2.2. Pregel and Target Solutions

An aqueous buffer prepared from 10 mM Tris, 1 mM EDTA, and 150 mM NaCl, adjusted to pH 7.5 was used for preparation of pregel and solutions containing target Morpholino or DNA oligonucleotides.

Pregel solutions consisted of 10 wt% Aam, 0.6 mol% Bis, 0.13 mol% HCKP, and 0.4 mol% dsDNA or dsMO (duplex SB), dissolved in buffer. HCPK was dissolved in DMSO to the concentration of 0.1 M prior to its addition to the pregel solution. Two different types of hydrogels were prepared—MO hydrogels and DNA hydrogels, differing solely by whether the oligonucleotides incorporated were Morpholinos or DNA.

Additionally, hydrogels with a different composition were prepared to assess possible radiation damage to DNA in the photoinduced polymerization used. The concentrations of the pregel components were: 6.25 wt% for Aam, 0.2 mol% Bis, 0.6 mol% dsDNA, and 0.2 mol% HCPK, and a labelling strategy using Fluorescein dT on B strand between 12th and 13th base from 5′ end, and dark quencher Iowa Black attached to the 3′ end of strand S was used.

Stock solutions of target ssDNA and ssMO were prepared by dissolving strands T0, T2, or T10 in buffer to a concentration of 30 µM. The target stock solutions were prepared from 90% unlabeled and 10% labelled target oligonucleotides (labelled with carboxyfluorescein for MOs, fluorescein for DNA, or for some DNA hydrogels with Alexa Fluor 647, always at the 3′ end).

2.3. Gel Preparation

Quasi-hemispherical hydrogels were prepared at the end face of optical fibers (SMF-28-J9 from ThorLabs, diameter without coating 125 µm) that have been stripped of the coating. The end of the fiber was cut (cutter: Fitel model S323, Furukawa Electric Co. Ltd., Tokyo, Japan), cleaned with ethanol, and functionalized with methacrylate groups by silanization. The silanization procedure consisted of treating the fiber with 0.1 M HCl solution for 20 min and then immersing in a 2 vol% solution of linker in degassed de-ionized water adjusted to pH 3.5 for 15 min. Fibers were again cleaned with ethanol and dust was removed from the end face using duct tape.
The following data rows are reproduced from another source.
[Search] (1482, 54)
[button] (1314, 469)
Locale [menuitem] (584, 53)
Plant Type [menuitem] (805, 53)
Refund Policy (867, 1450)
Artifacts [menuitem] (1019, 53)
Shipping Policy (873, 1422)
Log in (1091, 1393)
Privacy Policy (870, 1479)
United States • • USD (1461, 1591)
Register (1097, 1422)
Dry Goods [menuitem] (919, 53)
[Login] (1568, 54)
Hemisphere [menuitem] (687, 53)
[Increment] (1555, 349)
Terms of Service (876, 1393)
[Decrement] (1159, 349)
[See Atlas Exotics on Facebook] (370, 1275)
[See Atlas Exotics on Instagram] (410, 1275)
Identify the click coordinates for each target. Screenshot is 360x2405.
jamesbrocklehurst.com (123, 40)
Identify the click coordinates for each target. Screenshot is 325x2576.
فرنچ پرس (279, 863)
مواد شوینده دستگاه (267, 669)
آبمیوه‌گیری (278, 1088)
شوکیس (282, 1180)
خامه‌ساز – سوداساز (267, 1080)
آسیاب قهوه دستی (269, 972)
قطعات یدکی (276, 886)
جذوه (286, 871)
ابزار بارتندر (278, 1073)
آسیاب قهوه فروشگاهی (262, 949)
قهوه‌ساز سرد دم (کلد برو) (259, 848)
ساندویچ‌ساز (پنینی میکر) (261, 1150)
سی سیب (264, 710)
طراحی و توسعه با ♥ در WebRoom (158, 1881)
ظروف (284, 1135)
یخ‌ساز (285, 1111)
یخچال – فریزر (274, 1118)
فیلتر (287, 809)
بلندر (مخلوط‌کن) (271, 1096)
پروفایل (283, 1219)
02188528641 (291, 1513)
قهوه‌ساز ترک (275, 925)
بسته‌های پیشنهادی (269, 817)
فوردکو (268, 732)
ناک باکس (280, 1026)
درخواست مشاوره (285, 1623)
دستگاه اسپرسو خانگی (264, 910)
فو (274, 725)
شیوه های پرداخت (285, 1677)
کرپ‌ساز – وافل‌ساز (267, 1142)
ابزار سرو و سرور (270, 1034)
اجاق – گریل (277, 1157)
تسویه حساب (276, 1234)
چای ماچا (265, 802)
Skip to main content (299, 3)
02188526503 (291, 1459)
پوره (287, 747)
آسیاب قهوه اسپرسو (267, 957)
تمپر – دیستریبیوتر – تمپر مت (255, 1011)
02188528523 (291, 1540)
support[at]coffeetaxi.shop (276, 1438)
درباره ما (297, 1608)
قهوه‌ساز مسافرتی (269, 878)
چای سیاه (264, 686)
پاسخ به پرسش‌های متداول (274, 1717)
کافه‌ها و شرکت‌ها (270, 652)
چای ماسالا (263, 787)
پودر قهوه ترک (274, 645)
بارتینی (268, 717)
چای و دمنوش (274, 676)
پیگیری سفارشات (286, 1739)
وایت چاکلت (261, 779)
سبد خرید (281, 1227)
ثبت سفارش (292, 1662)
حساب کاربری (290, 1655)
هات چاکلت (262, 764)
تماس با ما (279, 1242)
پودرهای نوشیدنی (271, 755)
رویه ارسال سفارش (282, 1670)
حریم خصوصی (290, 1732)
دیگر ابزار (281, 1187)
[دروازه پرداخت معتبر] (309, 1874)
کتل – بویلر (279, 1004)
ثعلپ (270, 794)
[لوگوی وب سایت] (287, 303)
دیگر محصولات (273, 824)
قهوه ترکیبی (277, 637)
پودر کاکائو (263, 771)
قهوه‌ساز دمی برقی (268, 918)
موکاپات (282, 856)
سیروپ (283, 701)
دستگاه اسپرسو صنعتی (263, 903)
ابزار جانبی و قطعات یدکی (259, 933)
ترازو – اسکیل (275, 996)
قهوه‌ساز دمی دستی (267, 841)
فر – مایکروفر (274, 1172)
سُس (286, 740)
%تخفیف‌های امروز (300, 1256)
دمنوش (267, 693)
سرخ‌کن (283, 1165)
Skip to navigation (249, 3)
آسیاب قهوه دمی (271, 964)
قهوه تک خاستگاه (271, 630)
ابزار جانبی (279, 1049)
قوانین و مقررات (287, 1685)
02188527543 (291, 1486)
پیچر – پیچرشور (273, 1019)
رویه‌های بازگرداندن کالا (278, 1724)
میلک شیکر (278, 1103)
The end of the optical fiber was then immersed in a squalane oil droplet saturated with 2.6 mg/mL of HCPK. A pipette was used to deposit a small amount of the pregel solution (~0.3 nL) at the end face of the fiber. The pregel was polymerized via a free radical polymerization initiated by exposure to UV light for 5 min. The UV source used was a fiber coupled LED UV source M340F3, nominal wavelength 340 nm, ThorLabs, output 813 mW/cm² with an estimated exposure of the pregel of 19 mW/cm² with the employed fiber. Alternatively, for the experiments assessing the radiation damage, a broad spectrum (300–450 nm) UV lamp Dymax Bluewave 50 with an output of 3000 mW/cm² for an equal duration of 5 min was employed. The exposure output is similarly reduced through the fiber as for the LED UV source.

2.4. Interferometry

An interferometric readout method described in detail elsewhere [31] was used to monitor the optical length of the hydrogels. In short, a light wave (1530–1560 nm) is sent through the hydrogel which constitutes a Fabry–Perot cavity and the interference of the waves reflected at the fiber-hydrogel and hydrogel-solution interfaces is used to determine the optical length of the hydrogel L as well as the change in its optical length ΔL. Relative swelling L% can be calculated as a change in optical length relative to the initial optical length L₀ (optical length immediately prior to the addition of the target): $L\%\left(t\right)=\Delta L/L_0.$ The change in the overall hydrogel swelling volume, V/V₀, is related to the change in the optical length by the relation V/V₀ ~ [(ΔL + L₀)/L₀]^2.6 where the numerical factor 2.6 differing from three is estimated using finite element analysis of swelling of hydrogels constrained at the optical fiber base [32]. The change in the relative swelling L% per unit of time t: $\mathrm{SR}=dL\%/dt$, was employed as an empirical estimate of the swelling rate. The initial value of this parameter, $SR\left(0\right)={dL\%/dt|}_{t=0}$ was employed as a basis for comparing molecular parameters.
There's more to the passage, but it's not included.